======== SOURCE EXCERPT

# mildew growth on glazeing



## randrohe (Sep 7, 2010)

Hello all,
5 years ago I refurbished a customers windows. removed all paint from sashes, sanded, A-100 oil primer, reglaze %100, 2 coats of SW exterior oil.
The window are all located under a porch ceiling and are never in direct sun. The home is also located lake front.
I am seeing probably 40% of the glazing with mildew.
Should this have been primed? There is no sign of paint failure, just the mildew.
I was led to believe that if the glazing had cured,( it had a couple of weeks, albeit without direct sun and the majority of those were rain days), that one could apply oil base paint straight to the glaze. 
The glaze is DAP 33. I mean, I would have used an oil primer anyway..
Did I do something wrong here?
Thanks for any input
Rand R


----------



## prototype66 (Mar 13, 2008)

Oil base paint mildews outside quite a bit!
Kill the mildew, prime and two coat with 100% acrylic and the problem should be fixed.


----------



## Wood511 (Dec 13, 2010)

Mildew is a moisture issue and over time there's really nothing a painter can do to prevent it from forming. It's the environment and combination of temp, humidity, ventilation, sun exposure etc....

Try killing it with something bleach/vinegar/high acid based and see what you have underneath. It may not need to be repainted. Of course, if the conditions in that specific spot don't change, it will just come back.


----------



## premierpainter (Apr 17, 2007)

Oil outside is going to attract mold. Like above said, prime and paint with latex


----------



## kdpaint (Aug 14, 2010)

What they said.


----------



## randrohe (Sep 7, 2010)

Thanks for your thoughts.
Priming and repainting isn't really an option. There are 436 4x4 paines if I remember correctly. Had I used an oil primer, wouldn't this have still occurred? Like I said, the paint looks fine still, so I don't have to get into repainting. Thank God.
So, Wood115, I like what I'm hearing from you. I believe it is mostly due to existing conditions (damp, no sun) and can be dealt with by bleaching. Do you recommend using vinegar also? 
I don't remember seeing this on the original oil coatings that still exist in this area. (NE PA)
Is today's oil formula a contributing factor?
Thanks for any more input
Rand R
Brothers' Painting


----------



## prototype66 (Mar 13, 2008)

Mildex or bleach work. so does ammonia. It will return no matter what you do if it is always wet and no sunlight. Had the same project every year in Maitland FL. Owner lived on a lake and his yard was a botanical garden! Anything Mrs B planted bloomed! Pressure washed everything and did windows once a year until I moved!


----------



## DeanV (Apr 18, 2007)

can you still find mildex? Haver not seen it for a couple years since the original was bought by someone and I heard heard the product was dropped.

Sent from my T-Mobile G2 using Paint Talk


----------



## CliffK (Dec 21, 2010)

================

CHALLENGE: In the forum thread about mildew on window glazing, which glazing compound did the original poster use?

======== GIVEN MATERIAL

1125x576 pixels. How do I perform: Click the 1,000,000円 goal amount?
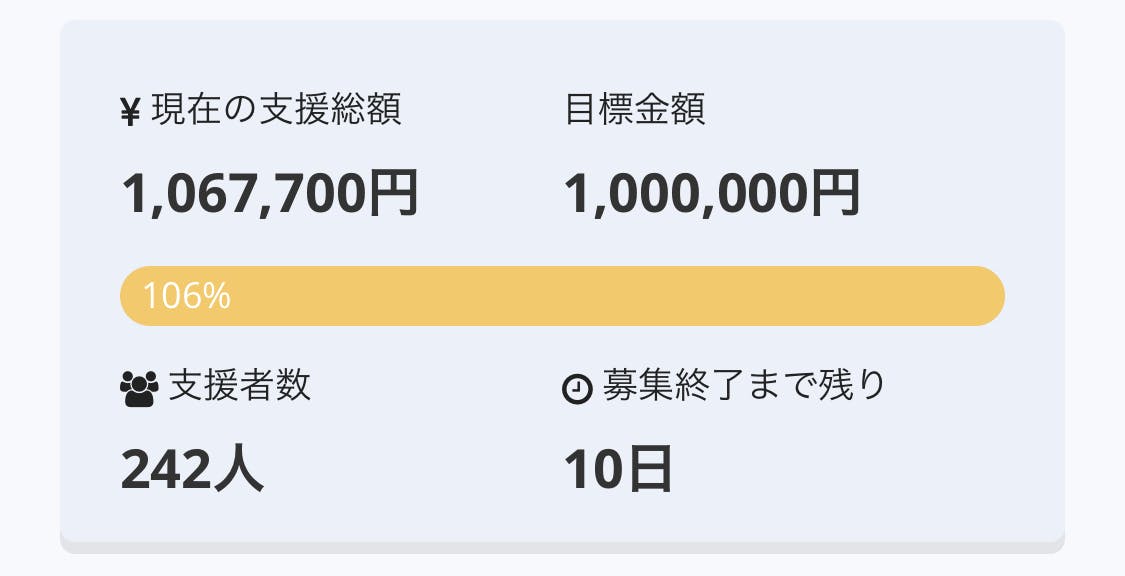712,193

================

OUTPUT FOR THIS EXERCISE: DAP 33.